Minnesota's state government shutdown battle between no-new-taxes Republican lawmakers and tax-the-rich DFL Gov. Mark Dayton foreshadowed the bitter debt-ceiling brinkmanship in Washington, D.C.

Now it looks like Minnesota's exit strategy -- a bad deal that beat no deal while kicking tough issues down the road -- is how the nation's political leadership will extricate themselves from a self-inflicted crisis brought on by Republican use of the debt ceiling as a weapon for the first time in history.

Late Sunday, President Obama and congressional leaders announced a deal expected to clear the U.S. Senate and House in time to avert a default today. The lopsided deal favoring Republicans ignores the nation's historically low income-tax rates in favor of an all-cuts approach that could further hamper a fragile economic recovery.

The agreement calls for about $900 billion in domestic discretionary spending cuts over 10 years, with another round of $1.2 trillion to $1.5 trillion in cuts depending on the recommendations of a bipartisan congressional panel whose 12 members are yet to be determined. In return, the debt ceiling is extended through 2012, one of the few positives for Democrats in this deal.

While those numbers sound impressive, the reality is that federal spending tops $3.4 trillion a year, so the cuts will be painful but won't even come close to balancing the budget.

Worse, the initial cuts will disproportionately come from a category of spending that includes scientific research, public health, national parks and other programs that invest in the nation's well-being and its future.

The deal hands off responsibility on three key drivers of soaring federal spending -- Medicare, Social Security, Medicaid -- to the bipartisan commission. Spending on these programs is not sustainable.

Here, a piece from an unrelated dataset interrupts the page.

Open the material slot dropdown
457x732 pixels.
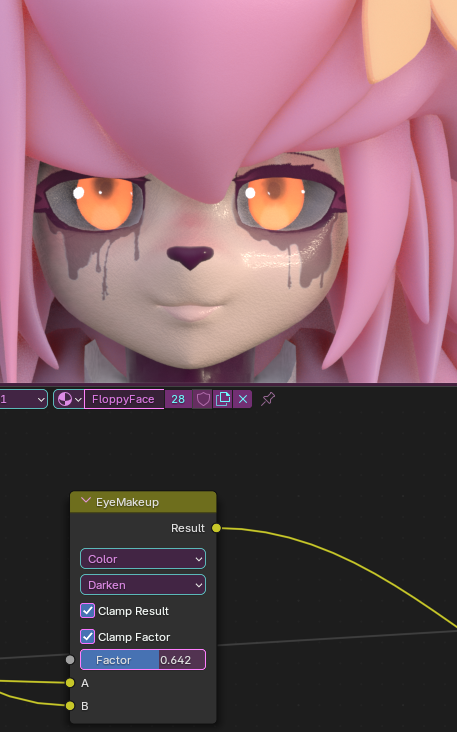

While the new panel is a welcome framework for addressing these issues, it's not clear that those serving on it will be free to recommend the least painful mix of solutions -- reforms, cuts and increased revenue.

Letting the Bush tax cuts expire in 2012, for example, would generate an extra $4 trillion over the next decade, helping mitigate painful changes to programs so many Americans depend on.

If Congress doesn't act on the panel's recommendations, its inaction triggers meat cleaver cuts to two programs whose budgets need to be reined in with care: defense and Medicare.

Across-the-board spending cuts fail to account for national-security needs that change almost by the hour. Medicare cuts would target providers, meaning that more-efficient doctors like those in Minnesota would be hurt disproportionately.

The nation should heave a sigh of relief that a potential catastrophe has been averted. While Minnesota Congresswoman Michele Bachmann and former Gov. Tim Pawlenty recklessly dismissed the threat, the reality is that a default carried substantial risks: financial panic, a U.S. credit downgrade and chaos as the Treasury sorted through which bills to pay with 40 percent less revenue.

No one knew for sure what would happen, but there was no good reason to find out.

That's why the nation's "job creators" -- its business leaders -- urged Congress to raise the ceiling, and responsible politicians worked to do so. It's still unclear if the nation will lose its AAA credit rating, or if rattled investors will start parking their money elsewhere.

The debt ceiling will have to be raised again, and if it was a political football once, it will be a political football again.

Americans likely spent more time learning about and thinking about the country's fiscal situation in the last five days than most had in the last five years.

That's a good thing, provided they learned that our debt problem is substantial but solvable, and that it will be most easily remedied with a balanced mix of adjustments to both taxing and spending.

Former Minnesota Gov. Elmer Andersen used to say that a strength of American democracy was that if people got the facts, they generally would choose to do the right thing.

The next election should put that to the test.